What does this mean? Here it gets a little more hazy. Jeremy Fox, a Price Equation fan, has an example using voting in subsequent elections (see the details here). Basically, comparing one election to the next, political parties want more votes. They can do this in two main ways, getting people who did not vote last time to vote in the next election (this is altering frequencies) and getting people who voted for the other party last time to change and vote for you (this is altering measurements or transmission).
Adding voters changes the frequency or proportion of who votes for you by adding a person and increasing the population. Changing a voter’s preference both adds a voter for you but also takes a vote away from the other party (but does not increase the population).
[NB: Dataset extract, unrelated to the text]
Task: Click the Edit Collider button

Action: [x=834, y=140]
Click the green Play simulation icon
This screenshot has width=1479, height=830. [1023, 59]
Ok, I think I understand. From an evolution perspective, this allows us to look at a change in a trait from one generation to the next, say an increase in size, and being able to say how much is from natural selection (those with genes for being larger survive better than those that don’t) and how much is from environmental, and other, factors (a cooler year may produce larger individuals).
The Price Equation can, ultimately, be used anywhere where there is a bunch of traits in a population that can be expressed as a function of frequencies and measurements. This has allowed it to be used in physics, economics, as well as population genetics.
Don’t ask me to explain the mathematics behind this….
Luckily, there is a big brain in the same building as me who really does understand the Price Equation. Will Godsoe loves the Price Equation. There is a standard joke about how long we will have in a conservation with Will before the Price Equation is mentioned (complete with a diversion to a whiteboard).
Talking to Will does not make me feel smart!
Will has published a couple of papers on making the use of the Price Equation. Will has published on applying the equation to biodiversity change. His most recent paper is on producing a generalised Price Equation that can be used in many more situations than it has been so far.
Obviously, there is a whole lot more to this but we are now reaching the outer reaches of my knowledge. It’s certainly nice knowing that something like the Price Equation exists and can start to unlock the secrets of evolution, the universe and everything.
But I might let others do the heavy lifting in this one.